Manufacturer Rehema has urged organisations looking to invest in more efficient heating and plant to do so before government terminates ECA tax relief in 2020
Some manufacturers and fuel poverty charities have warned that the 2018 Budget is a missed opportunity to push industry to adopt low carbon approaches to heating amidst the announcement of cuts to a long-standing incentive programme.
Rehema said it was now advising companies planning to invest in improving the energy efficiency of buildings and heating systems to do so before the government terminates its enhanced capital allowances (ECA) scheme in April 2020.
The heating manufacturer’s comments follow the announcement this week of the 2018 Budget by chancellor Philip Hammond that included plans to end the ECA program. The scheme was launched in 2001 to support investment in energy-saving plant or machinery.
Under the latest proposals, the first-year allowance under the ECA that allows 100 per cent of investment costs for equipment included on the Energy Technology List (ETL) and the Water Technology List (WTL) to be written off against taxable income will cease in April 2020.
An existing annual investment allowance valued at £200,000 would remain in place, according to the Budget.
Rehema product manager Paul Arnold argued that any organisations looking to take advantage of tax relief for ETL products such as boilers and other heading equipment now had a limited time to plan and introduce them.
He said, “The ECA is a popular scheme that has been in place since 2001 to encourage the manufacture and uptake of increasingly energy-efficient products and technologies.”

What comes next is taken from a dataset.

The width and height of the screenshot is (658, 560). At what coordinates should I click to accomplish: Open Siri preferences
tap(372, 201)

“Energy efficiency is one of the most cost-effective ways for businesses to improve the energy performance of their buildings. As a large user of energy in a building, heating is frequently a starting place for efficiency measures. And by providing accelerated tax relief on higher energy-efficient equipment, like our own condensing boiler range, the ECA has helped businesses take a whole-life approach to costing for greater long-term energy and emissions savings.”
The manufacturer’s claims are among a number of responses to this week’s Budget that have been critical of the limited level of ongoing financial support for the government’s own low carbon economy plans that have identified transforming heating systems as a major long-term challenge.

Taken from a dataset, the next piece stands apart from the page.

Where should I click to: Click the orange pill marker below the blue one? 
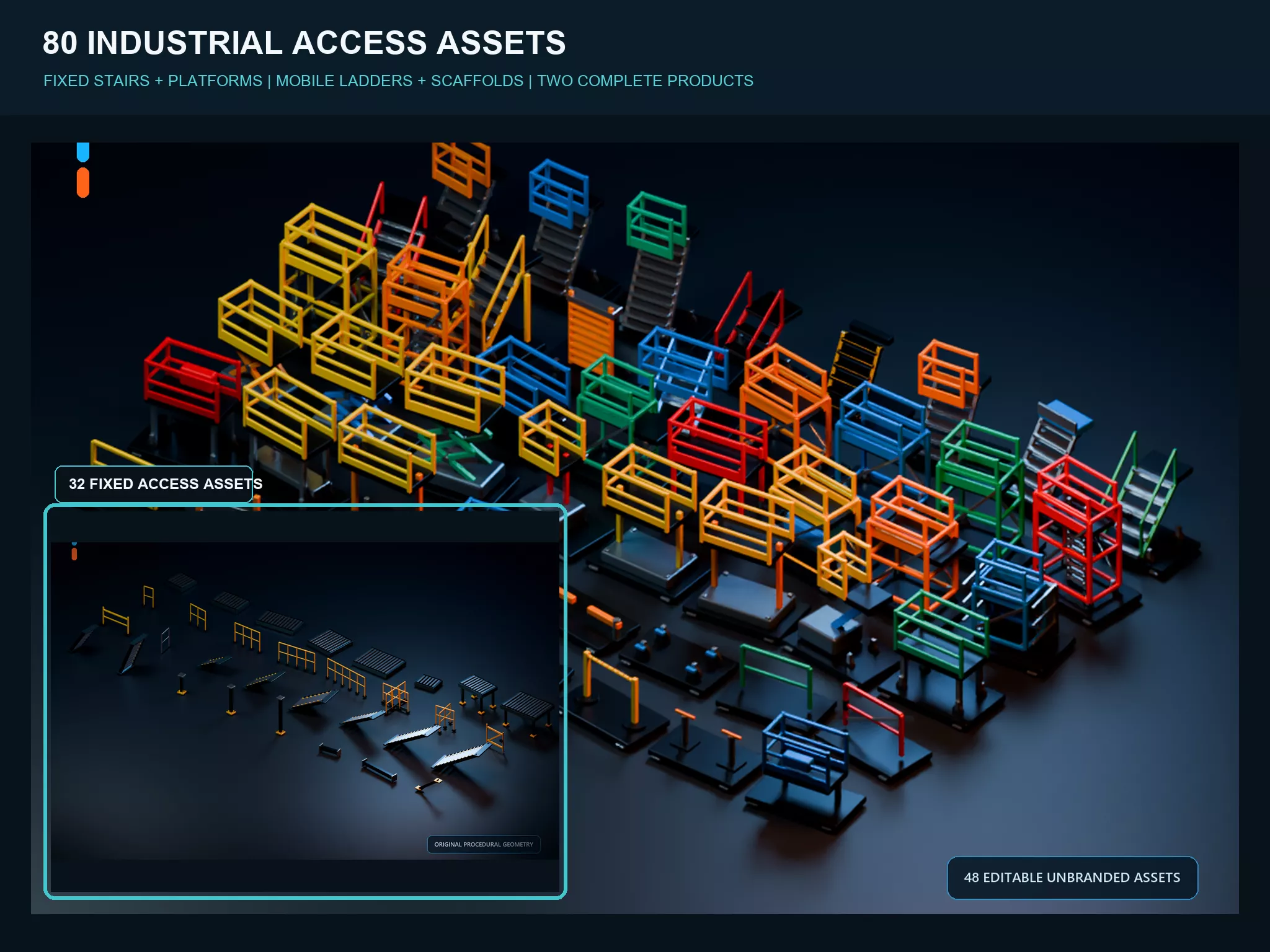82,183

Charity National Energy Action (NEA) expressed disappointment with the Budget by criticising the government for a lack of investment support for energy efficient heating technologies. The charity has now called for a reduction in national energy bills to try and curb fuel poverty.
NEA policy and research director Peter Smith said that cuts to fuel bills was one of a number of solutions it was urging government to implement to ensure heating can be affordable for low income households without support for new technology adoption.

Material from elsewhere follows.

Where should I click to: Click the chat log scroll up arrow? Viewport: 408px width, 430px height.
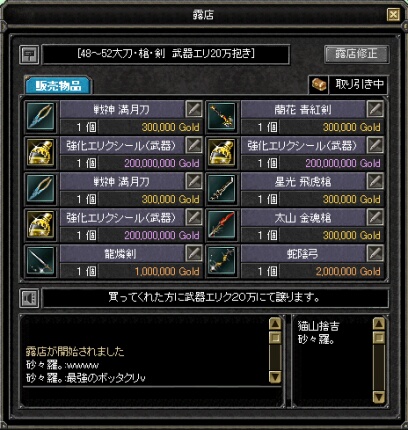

He said, “Living in cold, damp and unhealthy homes continues to cause shocking levels of unnecessary hardship and premature mortality. Improving energy efficiency in homes is the most cost-effective and enduring solution to reduce needless energy costs, eliminate fuel poverty, boost economic growth and safeguard the environment. The potential to unlock these huge benefits was not seized in the Budget.”
The NEA noted that legislation that underpins the latest iteration of the Energy Company Obligation had been passed in the House of Lords this week, ensuring that at least one government energy efficiency programme would be in place until at least 2022. However, certainty on the future of this scheme is also under question.
Mr Smith said that it would now be down to contractors and energy suppliers to begin to meet their obligations it improve energy efficiency in homes over the winter and beyond. However, he argued that the policy would not be sufficient to meet key statutory targets.
Mr Smith said, “Although NEA doesn’t agree with the loose targeting or level of funding within the new ECO scheme, it’s crucial that the legislation has cleared parliament and there is now no further delay to helping some of the most vulnerable people to heat their homes.
“But we know ECO by itself will not be enough to meet the Government’s own fuel poverty objectives. The budget has clearly not changed or delivered on this challenge, but we will continue to push for such a scheme within the Comprehensive Spending Review.”